Da Immuni ai banchi a rotelle
Ha puntato senza successo sulla app Immuni, che doveva servire al tracciamento dei contagi, ma è stata scaricata e attivata solo da una minoranza degli italiani: 10 milioni di persone, che hanno permesso di scoprire appena 12.645 casi di positività. Poi, in estate, si è lanciato nel discusso acquisto dei banchi monoposto e innovativi, cioè con le rotelle. Non è stata una sua idea, ma questo non gli ha risparmiato le critiche, anche perché per diverse settimane c’è stato mistero sia sulle aziende vincitrici della gara che sui contratti. Alla fine due milioni e mezzo di pezzi comprati, per una spesa di oltre 300 milioni di euro (270 euro per ogni banco innovativo), consegnati a ottobre, poco prima che le scuole tornassero alla didattica a distanza a causa della seconda ondata del virus. Quasi nessuno li ha ancora usati, ma, se non altro, resteranno negli istituti, una volta che la pandemia sarà finita. Li abbiamo dimenticati in fretta, perché dall’autunno ci siamo concentrati su un solo obiettivo: i vaccini.
Vaccini e primule
È cronaca degli ultimi mesi: i contratti sottoscritti dalla Commissione europea su cui Arcuri, in privato, non ha nascosto i suoi dubbi, sottolineando «gli errori della von der Leyen». E ancora gli accordi sulle forniture con le aziende farmaceutiche, puntualmente disattesi nell’impotenza del Commissario. A dicembre ci avevano promesso 28 milioni di dosi nel primo trimestre, manca un mese e andrà bene se ne arriverà la metà. Le polemiche sulle consegne dei vaccini hanno fatto il paio con quelle sull’acquisto delle siringhe di precisione: 157 milioni di luer lock, pagate fino a sei volte di più di quelle normali, perché si pensava fossero necessarie per estrarre 6 dosi invece di 5 da ogni fiala del siero Pfizer. Poi si è scoperto che non è così.
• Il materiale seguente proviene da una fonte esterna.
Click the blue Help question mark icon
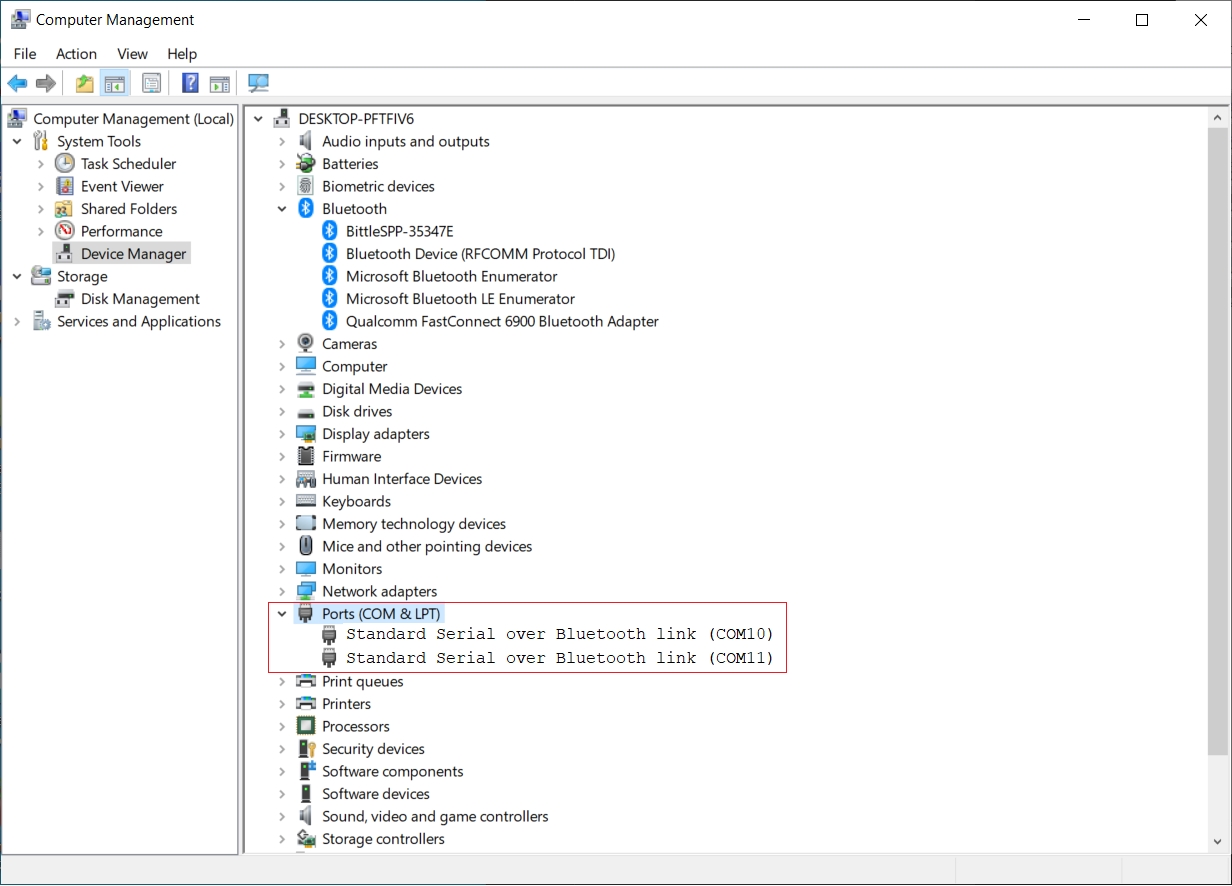Image resolution: width=1232 pixels, height=886 pixels. coord(190,83)
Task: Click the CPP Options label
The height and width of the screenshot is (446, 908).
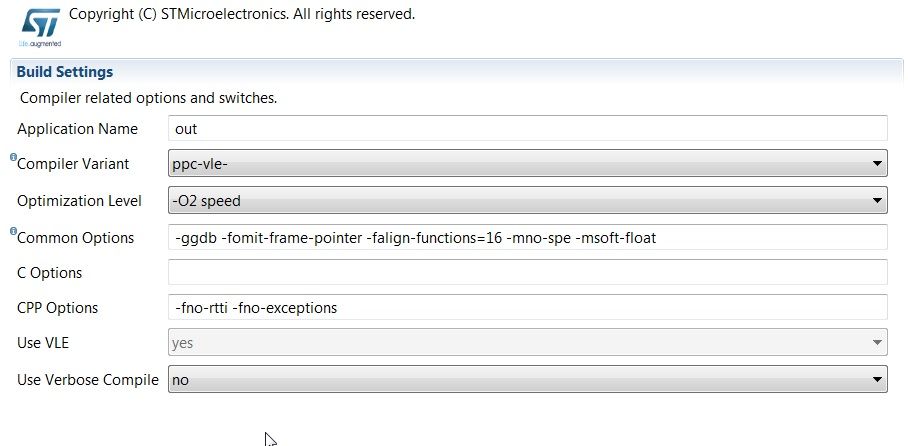Action: [58, 308]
L’ultima salita, per Arcuri, è stato il piano vaccinale, l’organizzazione della campagna sul territorio: la difficoltà a districarsi tra le varie gestioni regionali, le incertezze sui luoghi per la somministrazione di massa. Il Commissario ha capito l’antifona ascoltando Draghi nel suo discorso in Parlamento, quando il premier ha detto che le vaccinazioni vanno fatte sfruttando strutture già esistenti, senza perdere tempo a crearne di nuove. Una bocciatura secca dei padiglioni a forma di primula. Dovevano essere 1200, poi ridimensionati a 21, sarebbero costati oltre 400 mila euro l’uno. Sfioriti rapidamente, come il potere di Arcuri. Il quale negli ultimi tempi, guardando a questa campagna vaccinale balbettante, si è lasciato andare a un pronostico suggestivo: «Vedrete che alla fine ci salverà lo Sputnik russo». Segniamocelo.